Solid aggregate 2Q25 recurring growth of 5.0% YoY on office rentals. In 2Q25, MKPI’s recurring income saw positive growth of 5.0% YoY to IDR 489bn, driven primarily by office rental revenues which expanded +9.8% YoY, supported by sustained demand for office space in prime locations. On shopping malls, rental revenue remained MKPI’s key contributor, up 4.7% YoY to IDR 319bn, though slightly down -1.3% QoQ. In terms of hotels, revenue was relatively flat on YoY basis at IDR 63bn (+1.1% YoY), but rose significantly 17.5% QoQ, thanks to 1Q25 low base-effect from Ramadan and Eid season. Water park segment posted 2Q25 positive GPM of 38.9%, a complete turnaround from previous quarter’s -29.1%, bringing the segment’s 6M25 GPM to 17.6%. Meanwhile, land and building sales fell sharply -71.3% YoY and -62.0% QoQ, contributing just 3.9% to total 2Q25 revenue (1Q25: 9.8%) on soft new project launches.
1H25 net profit down -13.5% YoY, relatively in-line with our estimate. In 2Q25, MKPI reported revenue of IDR 602bn, down -4.1% YoY and -5.1% QoQ. The YoY decline was primarily driven by -71.3% sharp drop in land and building sales. However, resilient growth in recurring income—particularly from rentals and land lease revenues (+5.0% YoY)—helped cushion the topline contraction. Also, it is worth noting that land and building sales accounted for only 3.9% of total 2Q25 revenue, substantially lower than the contributions from shopping mall rentals (52.9%), office rentals (11.6%), and hotels (10.2%). On the bottom line, MKPI posted 2Q25 net profit of IDR 231bn, down -13.5% YoY. Meanwhile, 6M25 revenues grew +3.1% YoY to IDR 1.2tn, gross profit rose +5.0% to IDR 655bn, operating profit increased +4.2% to IDR 564bn, and net profit rose +1.5% YoY to IDR 480bn—representing 41.9% of our FY25 forecast (vs. 3Y average: 43.5%), relatively in-line with our estimate.

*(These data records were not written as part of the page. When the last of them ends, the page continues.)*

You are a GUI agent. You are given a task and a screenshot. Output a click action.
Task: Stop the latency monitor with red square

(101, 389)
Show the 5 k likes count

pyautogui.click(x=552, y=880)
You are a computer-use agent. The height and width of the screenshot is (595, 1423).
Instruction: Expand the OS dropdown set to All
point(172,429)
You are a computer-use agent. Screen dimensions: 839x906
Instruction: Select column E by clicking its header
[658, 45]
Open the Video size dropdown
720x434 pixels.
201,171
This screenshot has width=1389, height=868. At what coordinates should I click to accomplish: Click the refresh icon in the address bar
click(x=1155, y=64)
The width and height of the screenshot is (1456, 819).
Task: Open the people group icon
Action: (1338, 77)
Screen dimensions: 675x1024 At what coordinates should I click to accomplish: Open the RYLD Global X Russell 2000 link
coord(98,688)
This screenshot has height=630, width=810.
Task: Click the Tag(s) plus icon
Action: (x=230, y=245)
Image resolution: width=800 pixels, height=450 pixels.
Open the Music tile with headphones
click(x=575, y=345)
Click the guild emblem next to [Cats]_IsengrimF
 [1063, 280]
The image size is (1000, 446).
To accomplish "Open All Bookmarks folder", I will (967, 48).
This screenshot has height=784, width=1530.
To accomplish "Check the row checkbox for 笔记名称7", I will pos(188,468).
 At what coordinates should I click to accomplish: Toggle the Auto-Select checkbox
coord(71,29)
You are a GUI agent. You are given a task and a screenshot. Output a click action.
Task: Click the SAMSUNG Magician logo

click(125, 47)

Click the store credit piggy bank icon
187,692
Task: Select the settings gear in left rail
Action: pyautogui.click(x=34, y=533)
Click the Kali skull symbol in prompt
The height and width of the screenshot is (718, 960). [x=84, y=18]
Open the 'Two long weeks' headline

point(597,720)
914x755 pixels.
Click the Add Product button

BUY with TP of IDR 32,000 (+39% upside) on 50% discount to RNAV. We reiterate our BUY rating on MKPI with IDR 32,000 TP, based on reduced RNAV discount from 65% to 50%, reflecting MKPI’s minimal exposure to interest rate risk, supported by net cash position, relatively low contribution from development revenue (6M25: 21.2%), and highest ROAA in the sector. Key downside risks to our call include slower-than-expected rental rate growth and lower occupancy levels.